Alors que tous les musiciens de l’époque, ici en Europe ou ailleurs aux USA, portent cheveux longs et vestes afghanes, le duo se rend tôt chez le coiffeur avant d’arborer des costumes d’expert-comptable, nettement moins flashy.

Une esthétique entre Tergal™ et gomina

Décidés à faire du passé table rase, ils envoient valser guitares et batteries pour les remplacer par des synthétiseurs et des boîtes à rythmes. À en croire le très savant Dictionnaire du rock (Robert Laffont), publié sous la direction érudite de Michka Assayas, « l’objectif est de refléter avec une froideur objective le monde industriel de la Ruhr ». Fantaisie allemande, quand tu nous tiens.

Ce sera donc le tube Autobahn, ode à l’autoroute, Radioactivity, hymne aux centrales nucléaires, puis The Robots qui annonce, non sans quelque prescience, une sorte d’humanité augmentée par les machines.

Bon, on l’aura compris, on n’a pas précisément affaire à la Bande à Basile.

Krafwerk, le père du hip-hop ?

Rapidement, Kraftwerk connaît un rayonnement artistique international, allant jusqu’à influencer David Bowie en personne, ce dernier tenant à enregistrer dans les studios Kling-Klang fondés par Ralf Hütter et Florian Schneider. « Kling-Klang », déjà… rien que ce nom, on sent qu’on n’est pas là pour rigoler et chanter à califourchon sur des chaises, tels les soldats allemands de La Grande vadrouille.

Leur aura est telle qu’un Afrika Bambaataa, qui n’a pourtant pas tout à fait le look bavarois, est l’un des premiers à sampler du Kraftwerk, précédant en cela nombre d’artistes de techno, de hip-hop, de house music qui ne tarderont pas à en faire leur garde-manger musical. C’est dire l’ampleur du désastre à venir.

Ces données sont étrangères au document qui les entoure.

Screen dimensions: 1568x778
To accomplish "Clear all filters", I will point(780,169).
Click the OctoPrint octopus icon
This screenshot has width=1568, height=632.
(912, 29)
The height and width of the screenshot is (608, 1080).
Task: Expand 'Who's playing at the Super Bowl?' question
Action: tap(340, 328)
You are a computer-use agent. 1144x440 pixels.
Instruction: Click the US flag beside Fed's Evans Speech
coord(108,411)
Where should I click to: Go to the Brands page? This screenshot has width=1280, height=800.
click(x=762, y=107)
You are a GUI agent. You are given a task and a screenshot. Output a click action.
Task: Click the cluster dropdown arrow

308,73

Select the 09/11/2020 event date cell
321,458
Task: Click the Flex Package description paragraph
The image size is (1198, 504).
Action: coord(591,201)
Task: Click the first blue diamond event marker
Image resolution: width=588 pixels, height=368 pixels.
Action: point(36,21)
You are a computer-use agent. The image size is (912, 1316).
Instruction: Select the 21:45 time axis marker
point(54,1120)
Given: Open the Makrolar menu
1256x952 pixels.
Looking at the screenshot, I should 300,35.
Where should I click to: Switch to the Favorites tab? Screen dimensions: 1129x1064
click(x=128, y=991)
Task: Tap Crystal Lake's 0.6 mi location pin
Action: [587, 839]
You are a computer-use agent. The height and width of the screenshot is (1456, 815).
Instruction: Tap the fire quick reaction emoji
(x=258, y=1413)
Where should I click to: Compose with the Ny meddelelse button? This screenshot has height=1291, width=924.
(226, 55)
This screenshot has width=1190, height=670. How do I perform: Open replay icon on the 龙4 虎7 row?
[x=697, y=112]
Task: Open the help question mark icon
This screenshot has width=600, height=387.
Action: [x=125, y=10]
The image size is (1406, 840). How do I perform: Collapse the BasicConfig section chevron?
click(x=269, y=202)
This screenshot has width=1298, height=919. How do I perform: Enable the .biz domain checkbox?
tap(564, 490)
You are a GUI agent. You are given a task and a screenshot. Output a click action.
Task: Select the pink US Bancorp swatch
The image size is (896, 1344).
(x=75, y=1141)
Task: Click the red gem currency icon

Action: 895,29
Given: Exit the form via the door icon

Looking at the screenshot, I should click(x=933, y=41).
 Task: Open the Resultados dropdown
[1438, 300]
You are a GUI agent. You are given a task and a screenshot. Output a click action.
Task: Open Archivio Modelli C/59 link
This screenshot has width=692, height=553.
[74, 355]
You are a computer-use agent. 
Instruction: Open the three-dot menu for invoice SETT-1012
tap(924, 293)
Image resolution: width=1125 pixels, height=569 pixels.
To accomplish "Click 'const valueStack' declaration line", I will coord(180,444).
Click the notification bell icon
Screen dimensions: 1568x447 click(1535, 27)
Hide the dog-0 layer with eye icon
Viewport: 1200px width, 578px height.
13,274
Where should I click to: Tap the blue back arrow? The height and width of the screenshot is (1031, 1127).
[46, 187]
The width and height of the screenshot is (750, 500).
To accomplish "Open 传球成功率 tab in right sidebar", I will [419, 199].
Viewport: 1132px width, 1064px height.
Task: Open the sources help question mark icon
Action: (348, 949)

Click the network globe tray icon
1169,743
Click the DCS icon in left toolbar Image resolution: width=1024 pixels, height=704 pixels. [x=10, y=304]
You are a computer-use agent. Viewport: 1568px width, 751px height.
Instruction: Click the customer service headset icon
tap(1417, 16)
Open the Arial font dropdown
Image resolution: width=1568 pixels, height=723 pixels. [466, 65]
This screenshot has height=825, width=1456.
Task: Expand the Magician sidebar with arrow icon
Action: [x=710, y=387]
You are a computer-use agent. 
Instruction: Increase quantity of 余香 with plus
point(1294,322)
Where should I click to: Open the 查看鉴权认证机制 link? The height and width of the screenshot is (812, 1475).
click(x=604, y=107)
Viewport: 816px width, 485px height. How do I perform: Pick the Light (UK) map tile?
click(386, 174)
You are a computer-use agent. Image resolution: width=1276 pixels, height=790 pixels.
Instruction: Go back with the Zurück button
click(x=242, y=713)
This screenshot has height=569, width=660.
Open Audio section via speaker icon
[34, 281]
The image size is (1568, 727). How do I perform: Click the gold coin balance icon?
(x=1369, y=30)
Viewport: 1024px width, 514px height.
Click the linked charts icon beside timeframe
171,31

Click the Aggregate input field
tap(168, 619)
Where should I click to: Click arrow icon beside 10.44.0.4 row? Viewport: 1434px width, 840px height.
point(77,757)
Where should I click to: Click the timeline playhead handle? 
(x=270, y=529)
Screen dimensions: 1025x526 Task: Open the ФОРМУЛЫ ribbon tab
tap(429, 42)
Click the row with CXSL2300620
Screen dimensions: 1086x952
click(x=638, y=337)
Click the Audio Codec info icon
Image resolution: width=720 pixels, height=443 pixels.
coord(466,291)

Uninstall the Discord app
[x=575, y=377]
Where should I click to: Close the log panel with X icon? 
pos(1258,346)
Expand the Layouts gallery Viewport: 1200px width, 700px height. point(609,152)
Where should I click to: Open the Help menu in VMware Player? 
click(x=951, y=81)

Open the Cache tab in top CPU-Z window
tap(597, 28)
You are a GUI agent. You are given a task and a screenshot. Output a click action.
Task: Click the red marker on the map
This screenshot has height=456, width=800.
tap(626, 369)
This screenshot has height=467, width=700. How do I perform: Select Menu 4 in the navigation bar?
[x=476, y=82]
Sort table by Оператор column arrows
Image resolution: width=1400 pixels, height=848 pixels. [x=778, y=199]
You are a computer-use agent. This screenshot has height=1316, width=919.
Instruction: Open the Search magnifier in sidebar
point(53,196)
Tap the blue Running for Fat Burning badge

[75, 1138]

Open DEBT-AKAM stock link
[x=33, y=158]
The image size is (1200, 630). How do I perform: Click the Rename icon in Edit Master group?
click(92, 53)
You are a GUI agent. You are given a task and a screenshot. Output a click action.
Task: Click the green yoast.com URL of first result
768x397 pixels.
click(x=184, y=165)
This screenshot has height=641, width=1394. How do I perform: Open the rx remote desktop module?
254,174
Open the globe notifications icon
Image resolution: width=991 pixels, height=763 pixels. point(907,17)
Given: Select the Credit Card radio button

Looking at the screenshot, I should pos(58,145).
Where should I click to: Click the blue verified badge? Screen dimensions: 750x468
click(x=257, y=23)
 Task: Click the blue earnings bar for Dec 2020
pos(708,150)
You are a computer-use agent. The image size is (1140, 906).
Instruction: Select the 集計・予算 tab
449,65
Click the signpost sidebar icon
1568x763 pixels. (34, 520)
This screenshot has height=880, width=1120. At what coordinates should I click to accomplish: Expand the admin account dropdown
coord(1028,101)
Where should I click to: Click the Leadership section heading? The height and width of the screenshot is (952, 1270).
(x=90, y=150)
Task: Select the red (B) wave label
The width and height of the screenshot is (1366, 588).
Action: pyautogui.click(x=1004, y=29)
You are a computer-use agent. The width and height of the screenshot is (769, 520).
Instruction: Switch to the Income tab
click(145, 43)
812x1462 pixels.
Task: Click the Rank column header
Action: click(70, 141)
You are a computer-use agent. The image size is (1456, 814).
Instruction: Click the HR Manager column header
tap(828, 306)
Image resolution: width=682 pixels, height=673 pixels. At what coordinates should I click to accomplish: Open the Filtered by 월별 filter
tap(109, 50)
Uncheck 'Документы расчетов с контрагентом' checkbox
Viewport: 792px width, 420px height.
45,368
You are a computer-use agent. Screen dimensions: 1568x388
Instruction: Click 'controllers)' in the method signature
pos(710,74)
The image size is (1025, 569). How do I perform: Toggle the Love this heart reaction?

Un certain snobisme de la critique fera le reste. Il est de bon ton de révérer ce groupe, au nom du modernisme ambiant. Il est vrai que ce dernier est visionnaire, les synthétiseurs s’apprêtant à envahir la musique occidentale des décennies à venir. Sans surprise, il devient aussi l’une des coqueluches de notre droite radicale, ne serait-ce que par leur look vestimentaire pour le moins totalitaire, à l’opposé du débraillé hippie, leurs rythmes martiaux et leurs airs de nazis de carnaval. Ce n’est donc pas par hasard que le même David Bowie, alors en pleine période Goebbels sous cocaïne, vient y chercher une sorte de nouveau souffle.

Avec Kraftwerk, ça ne rigole pas !

Tel que l’écrit l’excellent écrivain Pierre Robin, lui-même tenant historique d’une droite dure en costume cintré, dans un essai définitif sur la question, Groupes pop à mèches 1979-1984 (Actes Sud), Kraftwerk est donc vite devenu père de famille nombreuse, voir de nombreuses familles. Le look Hütter/Schneider devient la norme : mines d’enterrement, sourcils froncés et sourire prohibé. C’est le magazine Actuel des années 80, des jeunes gens chics et branchés, mode lancée par Jean-François Bizot, fondateur du mensuel en question, tout juste revenu du Larzac et de ses communautés. Jobard un jour, jobard toujours.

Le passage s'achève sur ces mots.